Pedro Carlos
Bacelar De Vasconcelos | Jornal de Notícias | opinião
1. "Na madrugada de 16 de
dezembro de 2013, numa praia de Sesimbra, seis estudantes desapareceram,
arrastados por uma onda. Um mês depois, continua sem explicação o modo como se
produziu tão brutal fatalidade. Apenas se sabe, com segurança, que o insólito
encontro juvenil estaria associado às praxes estudantis e que o véu de
ignorância que desceu sobre o caso é mero reflexo do vergonhoso pacto de
silêncio que protege esses rituais".
Escrevi este desabafo, nesta
mesma coluna do "Jornal de Notícias", em janeiro de 2014. Seis anos
mais tarde, em janeiro de 2020, o Tribunal Europeu dos Direitos Humanos (TEDH)
- do Conselho da Europa, a cuja Assembleia Parlamentar tenho a honra de
pertencer - iria proferir uma sentença exemplar. Cabe ao Tribunal garantir o respeito
pelos direitos consagrados na Convenção Europeia dos Direitos Humanos que
Portugal ratificou, em boa hora, pela mão de Mário Soares e Medeiros Ferreira,
em 1976.
Praxe no Meco: Catarina, Carina, Joana, Andreia, Pedro e Tiago morreram há seis anos |
2. Dizia, ainda, no mesmo lugar e
por essa ocasião: "As praxes corrompem! Banalizam a humilhação, ministram
a aprendizagem do medo e da submissão, a velhacaria, o encobrimento, a
duplicidade". Prometem "o aconchego da horda, a força da tribo, a
fatalidade das hierarquias, como chaves intemporais para o sucesso individual.

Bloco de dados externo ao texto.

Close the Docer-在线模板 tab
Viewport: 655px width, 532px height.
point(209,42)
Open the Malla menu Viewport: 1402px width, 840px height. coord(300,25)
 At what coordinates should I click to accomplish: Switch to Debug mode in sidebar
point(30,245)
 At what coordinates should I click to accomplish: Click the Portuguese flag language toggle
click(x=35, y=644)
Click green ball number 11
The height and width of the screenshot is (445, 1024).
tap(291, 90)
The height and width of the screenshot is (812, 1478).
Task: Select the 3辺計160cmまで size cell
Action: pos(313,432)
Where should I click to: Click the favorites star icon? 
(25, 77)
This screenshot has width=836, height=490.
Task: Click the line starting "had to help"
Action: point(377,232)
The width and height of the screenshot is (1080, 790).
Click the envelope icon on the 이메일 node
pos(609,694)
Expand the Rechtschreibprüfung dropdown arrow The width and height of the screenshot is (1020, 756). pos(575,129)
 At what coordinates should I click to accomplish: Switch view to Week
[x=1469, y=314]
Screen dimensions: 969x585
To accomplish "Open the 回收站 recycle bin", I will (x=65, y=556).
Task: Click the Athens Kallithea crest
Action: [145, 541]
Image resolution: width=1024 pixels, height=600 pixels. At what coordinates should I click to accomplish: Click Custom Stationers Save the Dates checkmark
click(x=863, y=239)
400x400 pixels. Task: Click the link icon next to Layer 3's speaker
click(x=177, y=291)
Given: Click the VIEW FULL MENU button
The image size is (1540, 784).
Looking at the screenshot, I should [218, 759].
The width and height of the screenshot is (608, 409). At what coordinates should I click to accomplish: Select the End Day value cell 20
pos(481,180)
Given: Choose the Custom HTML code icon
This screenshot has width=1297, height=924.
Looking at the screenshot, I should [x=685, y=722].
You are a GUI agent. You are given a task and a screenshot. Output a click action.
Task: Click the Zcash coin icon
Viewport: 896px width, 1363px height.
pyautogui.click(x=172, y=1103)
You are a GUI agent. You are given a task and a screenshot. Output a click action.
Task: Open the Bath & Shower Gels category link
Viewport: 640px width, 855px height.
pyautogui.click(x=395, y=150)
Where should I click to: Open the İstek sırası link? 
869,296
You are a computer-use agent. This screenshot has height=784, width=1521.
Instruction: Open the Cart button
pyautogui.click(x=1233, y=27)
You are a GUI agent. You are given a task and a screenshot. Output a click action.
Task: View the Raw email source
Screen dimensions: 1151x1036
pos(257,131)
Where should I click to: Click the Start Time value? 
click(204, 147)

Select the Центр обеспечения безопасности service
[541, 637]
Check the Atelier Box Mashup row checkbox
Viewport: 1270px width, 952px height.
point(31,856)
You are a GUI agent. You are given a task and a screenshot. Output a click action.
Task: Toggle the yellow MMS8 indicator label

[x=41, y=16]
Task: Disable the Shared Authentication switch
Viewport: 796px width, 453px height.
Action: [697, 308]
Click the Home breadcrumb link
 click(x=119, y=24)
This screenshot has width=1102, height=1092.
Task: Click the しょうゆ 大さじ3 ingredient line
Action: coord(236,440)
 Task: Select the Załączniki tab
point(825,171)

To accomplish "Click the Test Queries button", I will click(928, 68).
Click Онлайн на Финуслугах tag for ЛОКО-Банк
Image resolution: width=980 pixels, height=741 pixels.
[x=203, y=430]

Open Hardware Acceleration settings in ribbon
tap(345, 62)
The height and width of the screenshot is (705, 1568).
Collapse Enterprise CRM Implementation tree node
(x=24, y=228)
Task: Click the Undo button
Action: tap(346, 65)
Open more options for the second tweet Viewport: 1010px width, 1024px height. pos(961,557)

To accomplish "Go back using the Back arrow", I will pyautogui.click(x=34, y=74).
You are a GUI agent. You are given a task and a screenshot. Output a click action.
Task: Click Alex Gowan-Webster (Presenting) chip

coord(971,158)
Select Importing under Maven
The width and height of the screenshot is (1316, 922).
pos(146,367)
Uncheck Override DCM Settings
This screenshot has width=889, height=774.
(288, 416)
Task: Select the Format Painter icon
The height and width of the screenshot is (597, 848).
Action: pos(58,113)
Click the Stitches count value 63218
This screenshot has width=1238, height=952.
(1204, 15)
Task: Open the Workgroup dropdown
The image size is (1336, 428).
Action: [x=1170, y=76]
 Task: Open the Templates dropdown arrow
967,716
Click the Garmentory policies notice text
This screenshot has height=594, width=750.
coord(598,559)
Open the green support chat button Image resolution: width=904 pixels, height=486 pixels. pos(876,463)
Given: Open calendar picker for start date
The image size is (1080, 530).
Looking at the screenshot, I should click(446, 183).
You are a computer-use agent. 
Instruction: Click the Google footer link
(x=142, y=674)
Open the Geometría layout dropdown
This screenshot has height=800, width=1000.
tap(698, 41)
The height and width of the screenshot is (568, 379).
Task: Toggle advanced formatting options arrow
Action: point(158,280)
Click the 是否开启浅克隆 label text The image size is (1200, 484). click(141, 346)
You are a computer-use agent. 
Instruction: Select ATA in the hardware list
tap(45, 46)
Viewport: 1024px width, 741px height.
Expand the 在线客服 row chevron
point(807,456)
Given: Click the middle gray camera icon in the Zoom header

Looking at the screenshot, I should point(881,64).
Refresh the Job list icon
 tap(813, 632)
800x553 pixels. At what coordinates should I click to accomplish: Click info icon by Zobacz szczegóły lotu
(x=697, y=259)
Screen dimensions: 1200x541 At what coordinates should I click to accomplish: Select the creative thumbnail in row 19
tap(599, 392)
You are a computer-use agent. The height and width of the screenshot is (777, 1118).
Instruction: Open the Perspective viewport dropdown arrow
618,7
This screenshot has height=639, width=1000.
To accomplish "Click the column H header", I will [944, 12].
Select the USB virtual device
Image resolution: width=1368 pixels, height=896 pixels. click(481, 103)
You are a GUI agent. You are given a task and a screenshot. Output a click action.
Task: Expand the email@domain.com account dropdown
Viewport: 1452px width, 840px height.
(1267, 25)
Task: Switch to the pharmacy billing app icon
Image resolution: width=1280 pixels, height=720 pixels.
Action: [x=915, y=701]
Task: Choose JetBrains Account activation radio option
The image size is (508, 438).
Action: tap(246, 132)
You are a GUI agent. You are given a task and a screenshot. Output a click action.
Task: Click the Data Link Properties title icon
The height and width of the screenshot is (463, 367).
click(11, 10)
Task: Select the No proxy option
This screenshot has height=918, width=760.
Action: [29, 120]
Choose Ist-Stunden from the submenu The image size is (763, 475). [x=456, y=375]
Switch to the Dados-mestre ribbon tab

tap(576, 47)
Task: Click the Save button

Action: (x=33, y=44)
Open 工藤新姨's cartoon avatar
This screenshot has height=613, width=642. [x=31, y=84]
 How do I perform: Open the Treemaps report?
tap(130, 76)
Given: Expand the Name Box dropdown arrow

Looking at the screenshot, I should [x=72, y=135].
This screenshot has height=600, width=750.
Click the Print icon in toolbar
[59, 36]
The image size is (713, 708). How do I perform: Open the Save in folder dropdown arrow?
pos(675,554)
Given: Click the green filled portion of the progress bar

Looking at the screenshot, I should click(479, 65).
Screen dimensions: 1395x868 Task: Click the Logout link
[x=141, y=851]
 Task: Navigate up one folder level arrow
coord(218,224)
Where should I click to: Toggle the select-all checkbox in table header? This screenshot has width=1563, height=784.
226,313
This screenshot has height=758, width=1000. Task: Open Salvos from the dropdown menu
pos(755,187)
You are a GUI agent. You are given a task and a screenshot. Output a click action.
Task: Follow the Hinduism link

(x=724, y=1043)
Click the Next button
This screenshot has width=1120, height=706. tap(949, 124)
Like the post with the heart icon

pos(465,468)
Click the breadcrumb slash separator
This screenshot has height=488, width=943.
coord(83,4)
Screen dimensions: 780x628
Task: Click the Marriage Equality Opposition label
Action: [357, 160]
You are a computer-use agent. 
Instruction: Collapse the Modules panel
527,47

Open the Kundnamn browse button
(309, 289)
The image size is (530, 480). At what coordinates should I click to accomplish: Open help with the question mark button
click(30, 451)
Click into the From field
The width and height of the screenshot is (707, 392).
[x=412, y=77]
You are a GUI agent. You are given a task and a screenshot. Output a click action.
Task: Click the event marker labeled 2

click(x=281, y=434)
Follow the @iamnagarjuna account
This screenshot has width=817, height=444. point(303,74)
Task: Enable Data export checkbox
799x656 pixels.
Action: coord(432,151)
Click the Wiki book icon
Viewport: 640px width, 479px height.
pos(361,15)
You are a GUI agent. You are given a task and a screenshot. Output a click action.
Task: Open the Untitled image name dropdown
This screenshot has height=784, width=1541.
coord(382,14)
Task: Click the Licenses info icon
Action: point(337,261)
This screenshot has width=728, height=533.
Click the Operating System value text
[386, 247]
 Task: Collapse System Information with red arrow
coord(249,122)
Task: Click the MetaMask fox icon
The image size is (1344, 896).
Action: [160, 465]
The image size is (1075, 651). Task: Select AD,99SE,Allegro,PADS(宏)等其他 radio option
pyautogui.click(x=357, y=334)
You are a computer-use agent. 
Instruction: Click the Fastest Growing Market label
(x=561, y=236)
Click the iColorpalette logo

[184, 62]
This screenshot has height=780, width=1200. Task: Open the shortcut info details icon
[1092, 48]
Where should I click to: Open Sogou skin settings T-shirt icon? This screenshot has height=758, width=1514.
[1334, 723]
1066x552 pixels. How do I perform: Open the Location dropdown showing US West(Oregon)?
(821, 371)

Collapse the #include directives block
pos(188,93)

A própria subsistência das praxes estudantis é uma perversão criminosa,
consentida por autoridades públicas e privadas, alguns professores e até
familiares das vítimas e dos carrascos. Uma difusa complacência alimenta estas
redes paralelas e consolida poderes informais estranhos aos valores da
civilidade e da cidadania republicana, do Estado de direito e da democracia
constitucional", que promovem a brutalidade e a obediência na academia
como receita segura para o êxito profissional. "As vítimas irão continuar
a multiplicar-se caso não haja coragem e determinação bastantes para acabar com
este insidioso pacto de silêncio".
3. Demorou seis anos, mas a
justiça acabou por despertar, enfim, para o reconhecimento de tão ignóbil
condescendência, e condenou o Estado português a pagar uma compensação
simbólica pela conduta irresponsável do nosso sistema de justiça. Os agentes da
justiça são cidadãos como os outros. A independência judicial não os torna
imunes ao sectarismo e ao preconceito de que certas sentenças judiciais são
flagrante exemplo, nomeadamente, em questões de género. É por isso que o
escrutínio e o controlo das autoridades públicas, incluindo os tribunais, é tão
importante quanto a preservação da sua independência e autonomia.